As the U.S. army retreated last week from its final outpost in Afghanistan's Korengal Valley--the short way up to Kabul for insurgents coming over the remote Pakistani border--American officials tried to frame the move as part of the administration's new strategy to shift focus away from the frontier and toward protecting large population centers and main roads. But Pakistan fears the pullout confirms the U.S. is walking away from a key military agreement.

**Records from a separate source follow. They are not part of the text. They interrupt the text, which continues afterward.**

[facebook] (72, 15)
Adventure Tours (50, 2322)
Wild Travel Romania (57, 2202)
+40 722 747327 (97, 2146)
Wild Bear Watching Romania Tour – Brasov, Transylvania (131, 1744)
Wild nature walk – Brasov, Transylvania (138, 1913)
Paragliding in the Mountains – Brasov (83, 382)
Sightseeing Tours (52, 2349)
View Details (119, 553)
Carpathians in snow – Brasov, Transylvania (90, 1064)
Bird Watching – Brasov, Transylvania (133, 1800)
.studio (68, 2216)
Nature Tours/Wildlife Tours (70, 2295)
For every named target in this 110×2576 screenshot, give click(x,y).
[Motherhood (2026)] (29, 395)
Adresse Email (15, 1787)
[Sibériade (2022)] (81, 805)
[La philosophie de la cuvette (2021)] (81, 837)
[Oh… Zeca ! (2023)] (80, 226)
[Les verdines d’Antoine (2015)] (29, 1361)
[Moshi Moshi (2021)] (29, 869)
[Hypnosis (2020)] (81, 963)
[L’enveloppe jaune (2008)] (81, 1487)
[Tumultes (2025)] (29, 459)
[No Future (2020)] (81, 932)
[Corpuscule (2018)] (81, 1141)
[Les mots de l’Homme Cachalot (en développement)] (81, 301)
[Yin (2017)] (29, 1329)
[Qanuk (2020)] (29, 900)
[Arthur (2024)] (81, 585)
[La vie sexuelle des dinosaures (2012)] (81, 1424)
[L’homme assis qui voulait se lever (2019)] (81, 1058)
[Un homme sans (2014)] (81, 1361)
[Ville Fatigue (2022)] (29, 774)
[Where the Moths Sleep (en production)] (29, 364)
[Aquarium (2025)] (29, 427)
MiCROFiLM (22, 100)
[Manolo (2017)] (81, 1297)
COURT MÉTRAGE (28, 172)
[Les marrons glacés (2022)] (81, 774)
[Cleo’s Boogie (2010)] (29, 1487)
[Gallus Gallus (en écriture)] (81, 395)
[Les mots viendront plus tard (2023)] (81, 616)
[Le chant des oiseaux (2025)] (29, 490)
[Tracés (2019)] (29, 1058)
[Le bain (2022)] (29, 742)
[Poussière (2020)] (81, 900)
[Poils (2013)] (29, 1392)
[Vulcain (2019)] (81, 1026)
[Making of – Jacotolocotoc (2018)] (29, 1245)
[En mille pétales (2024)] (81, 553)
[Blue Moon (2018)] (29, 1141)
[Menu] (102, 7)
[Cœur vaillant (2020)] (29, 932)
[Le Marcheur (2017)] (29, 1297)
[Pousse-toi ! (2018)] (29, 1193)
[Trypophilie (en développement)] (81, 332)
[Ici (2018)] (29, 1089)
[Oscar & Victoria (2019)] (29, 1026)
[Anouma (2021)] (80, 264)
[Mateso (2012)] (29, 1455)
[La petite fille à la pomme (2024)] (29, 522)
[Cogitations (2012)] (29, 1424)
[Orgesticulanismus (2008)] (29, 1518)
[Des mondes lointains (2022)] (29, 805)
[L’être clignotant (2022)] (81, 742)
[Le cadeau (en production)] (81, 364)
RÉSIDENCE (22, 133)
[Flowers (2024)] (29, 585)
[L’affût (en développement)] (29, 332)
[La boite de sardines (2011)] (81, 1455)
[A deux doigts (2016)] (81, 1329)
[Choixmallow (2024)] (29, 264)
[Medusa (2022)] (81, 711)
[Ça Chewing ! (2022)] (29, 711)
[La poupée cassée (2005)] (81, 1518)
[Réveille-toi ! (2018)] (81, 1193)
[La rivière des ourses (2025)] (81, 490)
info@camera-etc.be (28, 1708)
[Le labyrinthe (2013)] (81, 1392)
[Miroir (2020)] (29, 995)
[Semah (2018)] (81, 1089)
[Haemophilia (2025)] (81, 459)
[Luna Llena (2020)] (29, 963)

Under the "hammer and anvil" deal, the two sides agreed to coordinate efforts to prevent insurgents escaping an offensive on one side of the border from taking sanctuary on the other. The Pakistani military has spent two years exerting control over its side of the Korengal border, just to see an estimated 700 Taliban take refuge in Afghanistan, unchallenged by withdrawing U.S. forces.

The future of the hammer-and-anvil strategy has become the No. 1 topic for the Pakistani military. Gen. Ashfaq Parvez Kayani pressed the issue in Washington last month, as did Prime Minister Yousuf Gilani during the recent nuclear-security summit. Pakistani Ambassador Husain Haqqani says Pakistani forces played the "anvil" role during recent U.S. operations in Helmand province, but requests for reciprocal backup for Pakistani operations in the Bajaur and Mohmand tribal areas have not been met. "Hammer-and-anvil has to work both ways," he says.

Pakistani officials have pointed out that the Soviets adopted precisely the same "urban centers" strategy back in the mid-1980s, abandoning efforts to stop the flow of insurgents across the border. It was a huge tactical blunder. It remains to be seen whether the U.S. is in the process of making that same error.